Now Modi, a pro-business politician keen on developing the Indian economy, is expected to sign agreements with Israel covering innovation, development, science and technology and space. In addition, the Uttar Pradesh government is slated to sign deals to clean part of the river Ganges and launch a $40 million industrial research and development fund.
Even Israel’s success in spawning startup companies is of interest to India. Because of their subcontracting services to big U.S. companies, India’s tech sector is under threat from Trump’s crackdown on visas. India needs to be building its own Startup Nation.
Like China, India is part of Israel’s drive to diversify its business and political ties from the U.S. and Europe.
In the process, Israel has learned that high-tech can be a diplomatic asset too, not just a business one.
Unfortunately for the Palestinians, the emerging political calculi of India (and China) have marginalized them.
While access to Israeli defense and civilian technology has become a key factor for the two countries, the Palestinians’ status as the cause celebre of the Middle East has declined in the wake of the Arab Spring.
The Arab world is preoccupied with struggle with Islamic State and other domestic threats. Meanwhile, record low prices for oil play into the hands of big importers of Middle East oil like India and China, who know their suppliers can’t be choosy about their customers’ politics.
In all events, neither India nor China is a major political player in the region. New Delhi isn’t going to lead an Israeli-Palestinian peace process, send troops to Syria or confront Iran as the U.S. does. Its stance on these issues has no practical effect, which gives it the freedom to be friends with everyone. Modi himself visited arch-enemies Saudi Arabia and Iran last year, and now he is landing at Ben-Gurion International Airport.
Back in 1947, Jawaharlal Nehru – the first Indian prime minister – was strongly anti-partition, of the subcontinent or Palestine either, though he believed the Jews had a "holy right" to the land. Today, prime minister Modi’s Bharatiya Janata Party is strongly identified with Hindu nationalism: its voters are less concerned about pushback from the country’s 180 million-strong Muslim minority arising from warmer relations with Israel, which has traditionally been factored into New Delhi’s attitude toward Israel.
Actually, a warm spot
Moreover, the BJP has been traditionally pro-Israel (Modi himself visited in 2006). BJP leaders look to Israel’s successes in overcoming its enemies and its lack of natural resources as a model and may even have a soft spot for its increasingly nationalist politics. As Nitin Gadkari, a former party leader and current cabinet minister, explains it: “We need a similar nationalist, self-reliant, development-oriented and innovation-propelled approach in solving India’s problems.”
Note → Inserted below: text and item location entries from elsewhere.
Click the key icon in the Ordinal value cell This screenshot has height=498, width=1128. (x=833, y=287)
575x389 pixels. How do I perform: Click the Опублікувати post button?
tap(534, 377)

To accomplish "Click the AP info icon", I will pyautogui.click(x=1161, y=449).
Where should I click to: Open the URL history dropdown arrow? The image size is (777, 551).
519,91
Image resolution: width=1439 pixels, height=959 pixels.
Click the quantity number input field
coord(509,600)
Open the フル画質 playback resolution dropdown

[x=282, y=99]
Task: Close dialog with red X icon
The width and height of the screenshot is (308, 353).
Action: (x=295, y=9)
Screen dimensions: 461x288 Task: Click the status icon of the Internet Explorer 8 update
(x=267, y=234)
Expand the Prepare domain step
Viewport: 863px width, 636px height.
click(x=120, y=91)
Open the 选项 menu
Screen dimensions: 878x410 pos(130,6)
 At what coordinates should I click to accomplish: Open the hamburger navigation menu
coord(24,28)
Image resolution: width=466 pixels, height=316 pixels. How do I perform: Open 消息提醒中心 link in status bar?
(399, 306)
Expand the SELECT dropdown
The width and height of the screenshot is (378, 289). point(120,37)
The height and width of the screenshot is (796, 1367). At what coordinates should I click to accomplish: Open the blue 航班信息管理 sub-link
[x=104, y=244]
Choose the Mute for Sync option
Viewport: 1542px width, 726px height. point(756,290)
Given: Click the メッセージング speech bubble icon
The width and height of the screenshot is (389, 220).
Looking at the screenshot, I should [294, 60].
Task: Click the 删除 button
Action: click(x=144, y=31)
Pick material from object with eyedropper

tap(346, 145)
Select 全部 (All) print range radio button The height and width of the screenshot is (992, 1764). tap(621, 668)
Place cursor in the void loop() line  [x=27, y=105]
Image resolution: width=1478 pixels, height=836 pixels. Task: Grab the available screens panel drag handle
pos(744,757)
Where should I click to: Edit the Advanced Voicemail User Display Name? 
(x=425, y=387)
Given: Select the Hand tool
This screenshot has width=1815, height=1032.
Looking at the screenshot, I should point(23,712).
On paper, India remains friendly to the Palestinians and to Mahmoud Abbas, who New Delhi calls the "president of Palestine", not of the Palestinian Authority. However, his visit to India in May was low-key and the declaration India made in support of a two-state solution notably failed to mention East Jerusalem as Palestine’s future capital. In the last two years, in votes on anti-Israel resolutions in the UN Human Rights Council, India has abstained.
The big risk for Israel in the budding friendship is Indian democracy.
Unlike China, where decisions are made by the leadership in Beijing, Indian politicians are answerable to voters and power shifts from one party to another. In the event of another bloody war with Hezbollah or Hamas, or Israeli arms sales to China, which India sees as a strategic rival, Modi could find Israel to be a problem. A government led by the rival Congress Party would in general be less friendly.
Those concerns could explain why the agreements the two sides are due to approve this week include ways of strengthening people-to-people contact through tourism and other means. For all the Israel-admiration that the elite of army officers and BJP politicians show, for most Indians, the Jewish state is a distant country of which they know little about. Israel hopes to slowly change that.